Port-au-Prince, 23 janvier 2026. Après 21 mois de transition, le parti d’opposition dresse un constat sévère : la sécurité n’est pas rétablie et les élections libres et transparentes restent hors de portée. Selon le FNH, de larges zones des départements de l’Ouest, de l’Artibonite et du Centre échappent toujours au contrôle de l’État, tandis que les gangs armés continuent de dominer certains postes de péage et territoires. Cette situation, souligne le parti, plonge le pays dans un cycle d’insécurité, accentuant une crise prolongée dans un État sans scrutin depuis plus d’une décennie.
Sur le plan socio-économique, le FNH tire la sonnette d’alarme : pauvreté croissante, désespoir grandissant chez les déplacés internes et les victimes d’enlèvements, ainsi que parmi certains membres de la diaspora, notamment ceux concernés par le Programme Biden.
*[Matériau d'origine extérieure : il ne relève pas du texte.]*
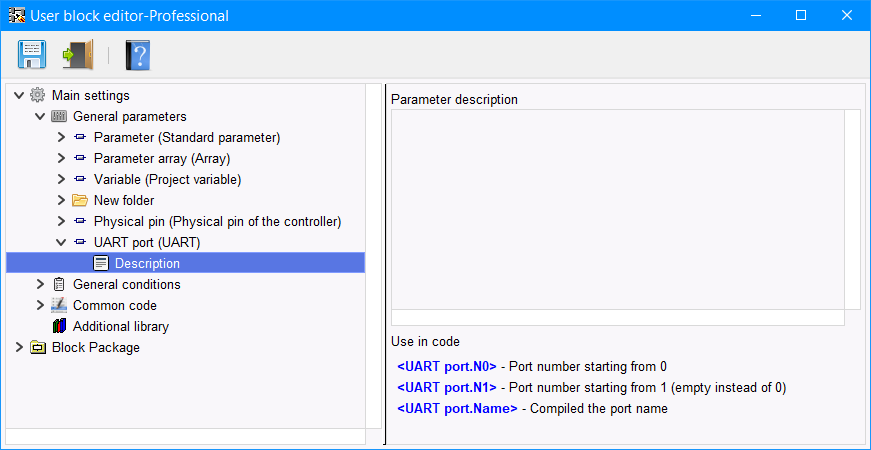This screenshot has width=871, height=450.
Task: Select the Description tree item
Action: pyautogui.click(x=147, y=264)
Le parti met également en garde contre ce qu’il considère comme des interventions étrangères, citant la présence d’acteurs internationaux comme les États-Unis, le Canada et l’Union européenne dans les affaires intérieures haïtiennes.
Face à ce constat, le FNH appelle à un « sursaut national » et à la mobilisation de toutes les forces vives de la nation. Il propose l’organisation d’un dialogue inclusif pour sortir de l’impasse politique et institutionnelle, la mise en place d’un gouvernement bicéphale temporaire, le rétablissement immédiat de la sécurité, et l’organisation rapide d’élections démocratiques et crédibles.
La lettre ouverte, publiée le 23 janvier à Port-au-Prince, est cosignée par les principaux dirigeants du FNH.